TASK:
From the line that contains "Task: Expand the green up-chevron menu button" through the closing line of the entries, write out each line exactly; pictures stay out.

____________________

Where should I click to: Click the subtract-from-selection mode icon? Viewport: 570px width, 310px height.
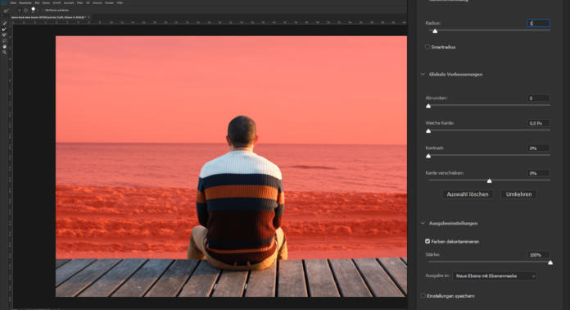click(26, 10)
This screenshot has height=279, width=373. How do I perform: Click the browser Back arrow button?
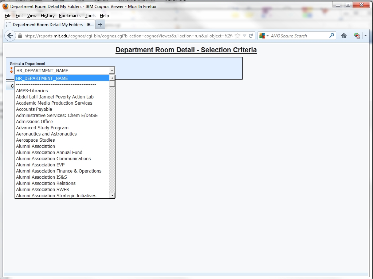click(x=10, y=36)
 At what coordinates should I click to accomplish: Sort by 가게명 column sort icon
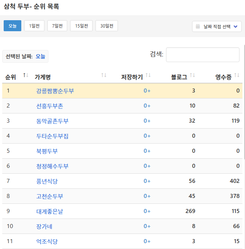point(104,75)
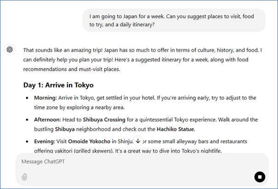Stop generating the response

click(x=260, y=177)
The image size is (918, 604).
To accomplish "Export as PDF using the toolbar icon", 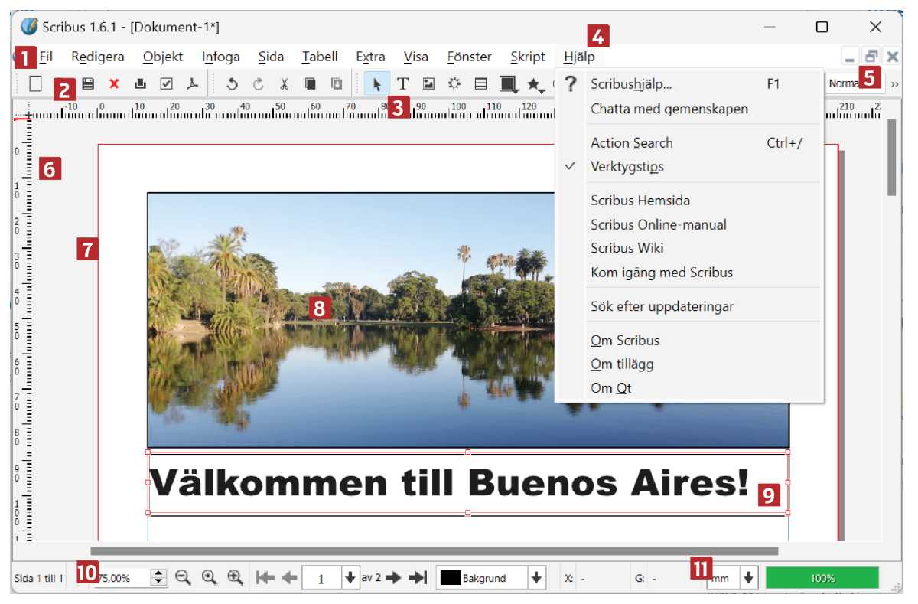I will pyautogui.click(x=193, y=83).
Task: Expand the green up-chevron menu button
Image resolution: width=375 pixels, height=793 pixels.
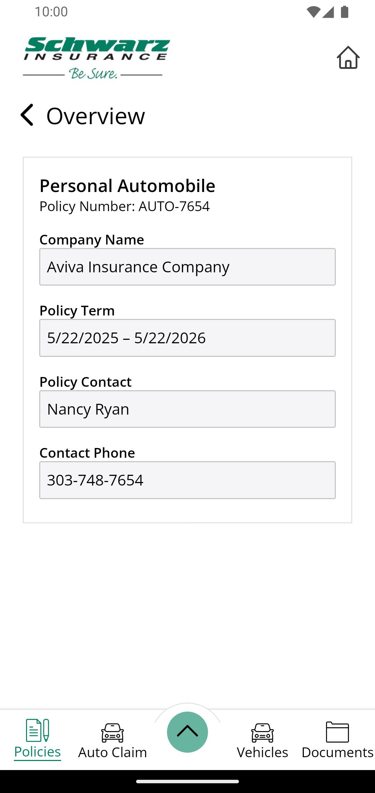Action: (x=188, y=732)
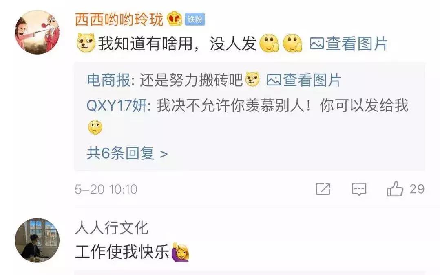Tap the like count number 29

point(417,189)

____________________

SOLUTION:
Task: Expand the green up-chevron menu button
Image resolution: width=375 pixels, height=793 pixels.
Action: (x=188, y=732)
Tap the like count number 29

point(417,189)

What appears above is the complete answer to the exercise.